On field B's density data, it is even more apparent that the reservoir and/or the production is discontinuous. The reservoir has been broken into three main areas labeled 1, 2, and 3 on the figure. The center of the reservoir, area 2, has little or no density contrast and appears to be completely produced. The field reports confirm this with 86% of the production in this area going offline a few years before the data was shot. Area 2 has yielded the greatest amount of gas in the least amount of time, with average flow rates that were twice that of any other area. What once was a uniform gas-water contact now is shifted more up the structure on the left (area 1) than on the right (area 3).
Area 1 has produced more uniformly, possibly because the wells intersect the horizon in the stronger parts of the density anomalies. The flow rates in this area are also higher than that of area 3. This would imply cleaner and/or thicker reservoir around the wellbore, both of which would cause stronger density contrast. A comparison with the amplitude results shows great disparity and, therefore, more residual saturations present. This is the primary reason for the interpretation of a new contact farther up the structure (red dashed line). Production in this portion of the reservoir continued for another six years after the data was shot.

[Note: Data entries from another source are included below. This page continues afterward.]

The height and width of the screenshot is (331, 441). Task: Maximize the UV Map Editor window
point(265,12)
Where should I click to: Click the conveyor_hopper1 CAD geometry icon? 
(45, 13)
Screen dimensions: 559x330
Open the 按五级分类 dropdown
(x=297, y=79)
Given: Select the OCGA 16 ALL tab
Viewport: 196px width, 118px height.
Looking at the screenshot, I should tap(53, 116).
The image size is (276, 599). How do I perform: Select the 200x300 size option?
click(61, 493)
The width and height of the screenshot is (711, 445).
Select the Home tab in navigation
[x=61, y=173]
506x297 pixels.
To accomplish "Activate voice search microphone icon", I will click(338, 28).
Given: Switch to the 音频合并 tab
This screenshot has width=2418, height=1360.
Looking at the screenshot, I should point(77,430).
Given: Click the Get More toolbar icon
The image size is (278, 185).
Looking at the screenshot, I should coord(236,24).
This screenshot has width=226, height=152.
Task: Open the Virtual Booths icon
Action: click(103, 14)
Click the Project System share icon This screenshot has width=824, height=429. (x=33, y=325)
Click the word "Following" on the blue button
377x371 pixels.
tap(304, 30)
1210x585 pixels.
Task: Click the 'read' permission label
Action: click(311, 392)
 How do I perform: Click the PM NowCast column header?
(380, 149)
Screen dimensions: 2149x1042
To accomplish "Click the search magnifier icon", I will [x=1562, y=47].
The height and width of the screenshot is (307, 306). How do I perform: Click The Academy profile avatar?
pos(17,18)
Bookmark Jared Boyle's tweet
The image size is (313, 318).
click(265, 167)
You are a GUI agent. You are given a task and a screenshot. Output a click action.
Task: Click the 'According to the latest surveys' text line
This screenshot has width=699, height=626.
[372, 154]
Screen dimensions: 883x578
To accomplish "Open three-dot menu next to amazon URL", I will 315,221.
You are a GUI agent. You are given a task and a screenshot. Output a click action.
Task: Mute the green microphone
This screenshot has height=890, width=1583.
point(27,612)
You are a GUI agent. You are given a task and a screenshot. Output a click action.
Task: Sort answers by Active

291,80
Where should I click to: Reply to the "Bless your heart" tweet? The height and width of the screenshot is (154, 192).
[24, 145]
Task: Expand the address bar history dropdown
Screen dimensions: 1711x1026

Area 3, on the right side of the reservoir, shows only a slight difference in the size and downdip termination on the density anomalies compared to the amplitude data. The density data is definitely more discontinuous, and only a few of the wells intersect strong density anomalies. The production in this area has been prolific, but the average production rates are significantly lower than the other two areas. The production in this area is captured midway though completion, so the differences could be due to the removal of hydrocarbons or lateral lithologic variations. The density anomaly circled in green has not been touched by any of the current wellbores and still has both strong amplitude and strong density contrast. With only one well up-structure from it, the chances are good that this feature is not being produced. The area did stay active for another seven years, so a new dataset would be needed to confirm this as a current fluid anomaly.
Conclusions
The data used for the analysis represents only one temporal snapshot of the whole area. 4D data would be a more effective tool for the field analysis, but because of the saturation issue, this data type is not often acquired. To truly evaluate any remaining hydrocarbon potential, a new dataset, to provide a 4D solution, coupled with the density technology would be the most promising. We see significant differences between the conventional amplitude data and the data extracted from the density cube. Rock property analysis and similarity of the responses to known fluid and reservoir properties of the reservoirs are very supportive that the density cube data can indeed identify potential bypassed pay targets in and around existing fields.